> [What to produce]
Every line in the records below with the string "agent" needs to be copied out.

(Dataset entries)
***

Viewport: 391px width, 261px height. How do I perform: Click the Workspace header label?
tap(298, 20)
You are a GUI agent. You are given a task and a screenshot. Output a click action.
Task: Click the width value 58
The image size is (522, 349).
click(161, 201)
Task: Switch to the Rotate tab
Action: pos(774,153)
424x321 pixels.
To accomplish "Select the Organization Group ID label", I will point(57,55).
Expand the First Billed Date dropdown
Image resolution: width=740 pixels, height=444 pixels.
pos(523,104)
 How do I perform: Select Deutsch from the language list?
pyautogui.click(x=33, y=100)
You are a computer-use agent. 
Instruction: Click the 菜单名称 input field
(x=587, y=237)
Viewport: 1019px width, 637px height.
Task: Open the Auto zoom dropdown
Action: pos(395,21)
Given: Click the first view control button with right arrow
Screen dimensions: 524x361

***

> [Exercise answer]
You are a GUI agent. You are given a task and a screenshot. Output a click action.
You are a computer-use agent. 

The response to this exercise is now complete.